3.The court of appeals erred in holding that Tex.Code Crim.P. art. 1.14(b) applies only to defects that can be amended or corrected.
. Theft is governed by a five year statute of limitations. Tex.Code Crim.Proc.Ann. art. 12.01(4)(A).
. Article 27.09 sets forth exceptions to form.
. Judge Baird, in his dissenting opinion, contends that "it is incumbent upon us” to determine when "trial on the merits commences.” Dissenting opinion at 310. In our capacity as a court of discretionary review, we do not address issues that are not addressed by the Court of Appeals or raised by the parties. Before the Court of Appeals the State contended that "the trial court erred in entertaining a motion to dismiss on the day of trial” contrary to article 1.14(b). Appellee did not respond by arguing that the date in issue was not the day of trial, but rather argued that the indictment was properly dismissed because the defect was fundamental in nature and not subject to article 1.14(b). The Court of Appeals assumed that the day of trial was the date on which appellee’s motion to dismiss was filed. Turner, 868 S.W.2d at 352-53 (stating "appellee’s motion to dismiss was filed on March 8, 1993, the day of trial”). Neither party disputes the Court of Appeals' assumption as to the date of trial or contends that this was not "the date on which the trial commence[d]” for purposes of article 1.14(b).
.The implication of Judge Clinton's dissenting opinion is that article 1.14 only affects a defendant’s appellate remedies and has no impact on a defendant’s rights at trial or pretrial.
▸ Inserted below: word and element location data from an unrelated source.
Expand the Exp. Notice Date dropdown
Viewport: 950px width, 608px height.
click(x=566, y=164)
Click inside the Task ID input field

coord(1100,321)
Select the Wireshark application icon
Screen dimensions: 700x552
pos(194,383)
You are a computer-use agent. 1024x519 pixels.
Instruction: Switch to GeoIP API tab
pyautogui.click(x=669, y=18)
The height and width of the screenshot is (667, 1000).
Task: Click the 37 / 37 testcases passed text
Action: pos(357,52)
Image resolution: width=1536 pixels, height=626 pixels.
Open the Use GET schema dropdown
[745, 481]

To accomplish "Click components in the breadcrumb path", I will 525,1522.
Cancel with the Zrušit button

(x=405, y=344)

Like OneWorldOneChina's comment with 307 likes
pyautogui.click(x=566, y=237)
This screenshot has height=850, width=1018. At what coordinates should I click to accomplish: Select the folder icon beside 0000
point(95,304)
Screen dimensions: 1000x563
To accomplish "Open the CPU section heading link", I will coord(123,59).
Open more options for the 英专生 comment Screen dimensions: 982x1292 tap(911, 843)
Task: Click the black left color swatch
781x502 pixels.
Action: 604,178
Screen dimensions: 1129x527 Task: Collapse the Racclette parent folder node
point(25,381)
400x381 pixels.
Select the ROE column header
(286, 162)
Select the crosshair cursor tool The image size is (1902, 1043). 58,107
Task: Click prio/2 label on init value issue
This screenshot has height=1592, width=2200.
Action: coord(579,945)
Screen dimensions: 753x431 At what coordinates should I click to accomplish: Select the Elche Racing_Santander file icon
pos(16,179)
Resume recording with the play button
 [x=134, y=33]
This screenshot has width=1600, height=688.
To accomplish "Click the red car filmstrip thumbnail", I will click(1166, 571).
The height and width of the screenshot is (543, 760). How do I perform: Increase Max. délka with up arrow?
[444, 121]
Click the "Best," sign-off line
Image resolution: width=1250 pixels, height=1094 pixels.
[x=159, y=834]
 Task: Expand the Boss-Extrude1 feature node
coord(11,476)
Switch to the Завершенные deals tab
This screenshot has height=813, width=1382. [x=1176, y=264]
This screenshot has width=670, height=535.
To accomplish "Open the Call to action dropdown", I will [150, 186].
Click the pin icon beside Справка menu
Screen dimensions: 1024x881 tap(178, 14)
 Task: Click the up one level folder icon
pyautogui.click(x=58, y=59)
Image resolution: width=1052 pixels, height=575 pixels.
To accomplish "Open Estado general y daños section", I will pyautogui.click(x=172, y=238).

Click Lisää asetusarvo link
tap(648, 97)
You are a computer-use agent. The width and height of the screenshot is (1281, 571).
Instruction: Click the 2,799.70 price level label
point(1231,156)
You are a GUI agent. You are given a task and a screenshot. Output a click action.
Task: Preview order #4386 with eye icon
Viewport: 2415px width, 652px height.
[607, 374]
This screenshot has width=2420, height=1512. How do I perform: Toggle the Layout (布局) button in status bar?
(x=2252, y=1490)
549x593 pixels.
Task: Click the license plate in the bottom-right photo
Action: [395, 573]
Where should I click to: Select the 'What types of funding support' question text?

Article 1.14 indicates that by failing to object before the date of trial a defendant gives up: the right to immediate dismissal of the charge, correction *307and amendment of the indictment by the State, and the right to raise the defect on appeal or in any other post-conviction proceeding. See Tex. Code Crim.Proc.Ann. arts. 1.14, 28.09, 28.10, 28.11.
. Yount is not dispositive, however, as it did not involve a faulty indictment. In Yount the defendant was charged with involuntary manslaughter. At the defendant’s request, the trial court submitted a charge on the lesser included offense of driving while intoxicated, a misdemeanor. The jury found the defendant guilty of the misdemeanor. The defendant then motioned to set aside the judgment on the ground that the statute of limitations had run on the misdemeanor offense.
. Other provisions in Chapter 12 designate the periods of limitation applicable to particular offenses. Tex.Code Crim.Proc.Ann. arts. 12.01, 12.02, 12.03.
. A further question is when or whether a defendant must object to the failure of proof that the offense occurred within the limitation period. More specifically, can a defendant waive or forfeit proof that the offense occurred within the limitation period? We do not decide this question today as it is not raised by the facts in this case.
. Appellee's claim was one of a defect of pleading. Appellee alleged in his motion to dismiss that the indictment showed on its face that the offense was not committed within the period of limitation. He began his argument in the hearing on his motion by stating "our motion is addressing the validity of the indictment.” The State responded in part that "any defects as to the indictment have been waived.” Appellee quoted from a pre-amendment case which held that an “indictment ... which was returned [beyond the limitation period] and which did not allege facts which would toll statute of limitations was insufficient to vest court [sic] with jurisdiction.” As previously stated in this opinion, indictment defects are no longer jurisdictional.
.It might be argued that limitations could be likened to an element of the offense, at least in some respects. While article 21.02 provides that the State must set forth the offense in the indictment, the failure to allege an element of the offense is subject to the waiver provisions in article 1.14. Studer, supra. This does not excuse the State, however, from proving all of the elements of the offense. See Fisher v. State, 887 S.W.2d 49 (Tex.Crim.App.1994).